(Stored records)

———

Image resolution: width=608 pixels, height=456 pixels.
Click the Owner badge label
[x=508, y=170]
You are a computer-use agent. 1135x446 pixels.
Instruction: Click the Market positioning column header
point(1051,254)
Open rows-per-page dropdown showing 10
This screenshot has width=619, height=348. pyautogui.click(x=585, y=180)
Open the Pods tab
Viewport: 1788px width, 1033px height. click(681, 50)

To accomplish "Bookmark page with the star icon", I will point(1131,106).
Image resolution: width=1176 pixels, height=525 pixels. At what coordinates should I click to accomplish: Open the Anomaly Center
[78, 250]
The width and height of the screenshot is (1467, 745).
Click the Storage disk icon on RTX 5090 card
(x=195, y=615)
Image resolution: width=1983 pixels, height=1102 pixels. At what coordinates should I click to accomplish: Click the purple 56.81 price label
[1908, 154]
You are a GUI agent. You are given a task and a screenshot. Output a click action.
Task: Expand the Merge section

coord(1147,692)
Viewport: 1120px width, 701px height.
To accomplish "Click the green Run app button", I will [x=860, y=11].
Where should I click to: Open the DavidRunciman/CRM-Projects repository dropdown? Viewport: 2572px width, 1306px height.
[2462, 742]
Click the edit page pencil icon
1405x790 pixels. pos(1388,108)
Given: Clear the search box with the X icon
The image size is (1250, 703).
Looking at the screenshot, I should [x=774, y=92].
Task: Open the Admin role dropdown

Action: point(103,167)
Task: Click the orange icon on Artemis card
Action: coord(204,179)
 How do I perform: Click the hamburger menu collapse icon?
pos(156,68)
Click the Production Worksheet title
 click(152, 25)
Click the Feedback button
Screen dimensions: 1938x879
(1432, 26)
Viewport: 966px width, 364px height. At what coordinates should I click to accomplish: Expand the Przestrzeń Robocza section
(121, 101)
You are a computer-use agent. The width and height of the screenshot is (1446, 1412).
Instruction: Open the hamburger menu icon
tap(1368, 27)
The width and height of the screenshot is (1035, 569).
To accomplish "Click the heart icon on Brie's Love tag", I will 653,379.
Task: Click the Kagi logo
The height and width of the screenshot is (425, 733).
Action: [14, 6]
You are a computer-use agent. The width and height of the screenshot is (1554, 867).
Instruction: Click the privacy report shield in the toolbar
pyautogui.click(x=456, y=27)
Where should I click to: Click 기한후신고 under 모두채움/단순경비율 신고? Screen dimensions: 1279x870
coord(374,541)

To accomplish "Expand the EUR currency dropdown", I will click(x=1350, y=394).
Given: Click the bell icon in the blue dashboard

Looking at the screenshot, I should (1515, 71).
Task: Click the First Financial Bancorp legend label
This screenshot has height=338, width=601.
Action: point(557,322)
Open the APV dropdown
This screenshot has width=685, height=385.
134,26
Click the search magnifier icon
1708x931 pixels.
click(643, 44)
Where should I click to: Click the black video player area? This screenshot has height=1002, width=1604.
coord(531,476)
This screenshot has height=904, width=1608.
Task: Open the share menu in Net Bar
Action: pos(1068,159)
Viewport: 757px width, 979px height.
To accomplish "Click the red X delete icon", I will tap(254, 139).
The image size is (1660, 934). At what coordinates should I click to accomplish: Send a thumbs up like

———

§ **About this exercise**
Repeat, without change, each line of the data above from the one that contains "1708x931 pixels." through the final line, counting both.

§ **Solution for this task**
1708x931 pixels.
click(643, 44)
Where should I click to: Click the black video player area? This screenshot has height=1002, width=1604.
coord(531,476)
This screenshot has height=904, width=1608.
Task: Open the share menu in Net Bar
Action: pos(1068,159)
Viewport: 757px width, 979px height.
To accomplish "Click the red X delete icon", I will tap(254, 139).
The image size is (1660, 934). At what coordinates should I click to accomplish: Send a thumbs up like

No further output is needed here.